The Supreme Court on Monday declined to take up an appeal from Kim Davis, the former Kentucky court clerk who refused to issue marriage licenses to same-sex couples after the 2015 Obergefell v. Hodges ruling legalized same-sex marriage nationwide.
According to The Associated Press, without comment, the justices turned away Davis’ request to overturn a lower-court order requiring her to pay $360,000 in damages and attorney’s fees to a couple she denied a marriage license.
Davis’ legal team had urged the Court to revisit Obergefell, citing Justice Clarence Thomas’ past criticism of the decision. Thomas, along with Chief Justice John Roberts and Justice Samuel Alito, dissented in the 2015 case. While Roberts has remained silent since his dissent, Alito has continued to question the ruling but said recently he was not calling for its reversal.
Justice Amy Coney Barrett, who joined the Court after Obergefell, has said some precedents should be overturned if wrongfully decided, as in the 2022 abortion case, but suggested same-sex marriage may stand apart because “people have relied on the decision when they married and had children.”

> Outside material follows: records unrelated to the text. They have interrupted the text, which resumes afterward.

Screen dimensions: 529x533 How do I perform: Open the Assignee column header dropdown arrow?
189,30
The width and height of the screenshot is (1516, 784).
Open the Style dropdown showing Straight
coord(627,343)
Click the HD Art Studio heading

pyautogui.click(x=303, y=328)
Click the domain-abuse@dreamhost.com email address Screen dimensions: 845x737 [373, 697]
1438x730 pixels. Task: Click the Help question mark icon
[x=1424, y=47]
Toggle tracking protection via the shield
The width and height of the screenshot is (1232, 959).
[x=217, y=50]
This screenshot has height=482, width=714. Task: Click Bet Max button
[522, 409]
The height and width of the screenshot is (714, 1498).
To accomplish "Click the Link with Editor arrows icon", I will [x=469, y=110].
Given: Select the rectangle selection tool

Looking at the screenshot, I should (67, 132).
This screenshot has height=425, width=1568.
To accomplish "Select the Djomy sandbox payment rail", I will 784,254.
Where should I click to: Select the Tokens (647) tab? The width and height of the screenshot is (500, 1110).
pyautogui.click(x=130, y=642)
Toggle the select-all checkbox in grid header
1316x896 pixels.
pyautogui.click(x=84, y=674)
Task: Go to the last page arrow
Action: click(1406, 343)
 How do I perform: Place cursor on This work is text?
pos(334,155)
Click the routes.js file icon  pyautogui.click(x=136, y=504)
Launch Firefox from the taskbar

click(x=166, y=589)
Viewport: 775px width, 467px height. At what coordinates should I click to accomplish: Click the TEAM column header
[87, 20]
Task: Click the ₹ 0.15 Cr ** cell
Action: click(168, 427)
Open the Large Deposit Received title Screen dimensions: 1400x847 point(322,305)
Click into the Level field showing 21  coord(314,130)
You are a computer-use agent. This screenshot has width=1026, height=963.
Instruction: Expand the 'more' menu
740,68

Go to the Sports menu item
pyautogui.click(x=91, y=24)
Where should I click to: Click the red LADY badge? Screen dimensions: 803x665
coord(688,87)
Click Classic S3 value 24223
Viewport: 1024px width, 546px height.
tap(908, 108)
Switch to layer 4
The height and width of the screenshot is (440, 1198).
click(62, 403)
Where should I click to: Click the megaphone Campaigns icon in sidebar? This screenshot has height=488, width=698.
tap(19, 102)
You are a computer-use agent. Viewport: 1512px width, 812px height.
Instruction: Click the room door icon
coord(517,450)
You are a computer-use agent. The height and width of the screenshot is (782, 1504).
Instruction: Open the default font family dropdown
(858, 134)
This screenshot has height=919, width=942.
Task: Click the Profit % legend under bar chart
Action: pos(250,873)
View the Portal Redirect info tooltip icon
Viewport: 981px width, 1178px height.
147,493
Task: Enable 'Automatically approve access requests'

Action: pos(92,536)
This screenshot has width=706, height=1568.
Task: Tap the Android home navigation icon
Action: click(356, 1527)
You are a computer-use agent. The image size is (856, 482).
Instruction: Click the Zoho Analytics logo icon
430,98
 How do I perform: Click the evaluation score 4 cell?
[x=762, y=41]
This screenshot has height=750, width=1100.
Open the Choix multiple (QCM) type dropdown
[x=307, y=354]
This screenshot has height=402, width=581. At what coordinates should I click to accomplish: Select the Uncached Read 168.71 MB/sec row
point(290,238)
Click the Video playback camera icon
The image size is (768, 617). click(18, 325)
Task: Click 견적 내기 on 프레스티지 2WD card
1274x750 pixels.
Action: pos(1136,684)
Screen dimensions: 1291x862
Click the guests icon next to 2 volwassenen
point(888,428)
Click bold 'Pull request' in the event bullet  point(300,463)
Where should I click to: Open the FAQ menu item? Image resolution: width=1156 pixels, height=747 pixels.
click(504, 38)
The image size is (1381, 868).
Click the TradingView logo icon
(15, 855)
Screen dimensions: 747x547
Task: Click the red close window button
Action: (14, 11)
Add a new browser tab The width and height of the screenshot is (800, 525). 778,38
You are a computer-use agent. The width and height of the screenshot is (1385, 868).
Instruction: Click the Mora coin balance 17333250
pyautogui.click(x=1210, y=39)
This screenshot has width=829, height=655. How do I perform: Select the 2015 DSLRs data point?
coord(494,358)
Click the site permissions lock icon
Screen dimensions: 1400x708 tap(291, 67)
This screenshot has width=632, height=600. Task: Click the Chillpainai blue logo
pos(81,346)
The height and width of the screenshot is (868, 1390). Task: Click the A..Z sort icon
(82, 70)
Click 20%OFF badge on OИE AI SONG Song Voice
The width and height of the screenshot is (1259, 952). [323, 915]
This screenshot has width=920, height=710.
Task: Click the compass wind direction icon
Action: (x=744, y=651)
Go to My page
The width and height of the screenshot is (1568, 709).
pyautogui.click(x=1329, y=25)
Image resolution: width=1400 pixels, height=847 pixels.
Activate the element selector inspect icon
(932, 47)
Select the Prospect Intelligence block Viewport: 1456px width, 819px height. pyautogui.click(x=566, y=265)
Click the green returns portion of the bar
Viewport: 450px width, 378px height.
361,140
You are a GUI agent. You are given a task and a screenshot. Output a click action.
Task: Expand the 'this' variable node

Human Rights Campaign president Kelley Robinson praised Monday’s decision, saying, “The Supreme Court made clear today that refusing to respect the constitutional rights of others does not come without consequences.”
Davis, who served as Rowan County clerk in eastern Kentucky, became a national figure in 2015 when she defied federal court orders to issue marriage licenses to same-sex couples, citing her religious beliefs. She was briefly jailed for contempt of court before her deputies issued the licenses without her name.
The Kentucky legislature later removed clerks’ names from marriage licenses statewide, but Davis’ legal battle continued. She lost her reelection bid in 2018.